It came to that decision, it said, because “the public debate has gone ahead of the parliamentary process” which was supposedly to convene a joint select committee to incorporate the work already done by a Parliamentary Committee which had completed a review of the Access to Information Act in 2011 but did not advance the work to the stage of preparing a revised law.

The Government also stated that it was always its intention for the joint select committee to “pursue an up-to-date review with new policy considerations to make the Act more robust and comprehensive”.

As such, “the very important issues raised in the public debate” will go straight to the joint select committee for its consideration.

In the meantime, the request for the minutes of Cabinet meetings in 1975-1976 under the Access to Information Act, which is currently before the authorities and which triggered this attempt to extend the period of exemption, will be reconsidered.

Of course, the Government is trying to save face as it has been subjected to fierce backlash from the media, rights groups and civil society organisations over its decision.

In its statement yesterday, the Government said that the Cabinet considered that while 20 years may be sufficient time for most issues to lose currency, there were still cases in which the information released could be:

“1. Against the public interest.

2. A violation of the right to privacy of individuals who are directly or indirectly captured in Cabinet documents and whose information would not normally be the subject of an Access to Information request.

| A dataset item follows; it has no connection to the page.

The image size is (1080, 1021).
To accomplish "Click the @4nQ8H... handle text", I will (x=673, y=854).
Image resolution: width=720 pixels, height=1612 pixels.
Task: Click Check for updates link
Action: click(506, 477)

3. A violation of proprietary information which could have a commercial impact.

4. A violation of bilateral or multilateral agreements and understanding within which information was shared by foreign governments or agencies.

5. A breach of national security and the sources and methods of the intelligence networks of the security forces.”

While we accept all that, the Administration cannot justify its 70-year exemption proposal, given that the Access to Information Act already covers a range of scenarios under which documents can be exempted from request.

Instead of trying to slip this extended exemption through the legislature, all the ATI Unit that received the request had to do was point to the relevant provision in the Act.

Rather, the Administration opened itself up to justifiable criticism, as the decision runs counter to the intent of the Act which is to “reinforce and give further effect to certain fundamental principles underlying the system of constitutional democracy, namely governmental accountability, transparency, and public participation in national decision-making”.

Surprisingly, the Opposition was slow to respond to this attempt to extend the exemption period, leaving us to wonder if it had agreed with the proposal, given that the request was for documents during the years when it was in office.

Now that the matter will be going to a joint select committee, we intend to follow the deliberations closely. We urge Jamaicans to do the same, for we are not convinced that extending the period of exemption is a move forward. It is actually 50 steps backward.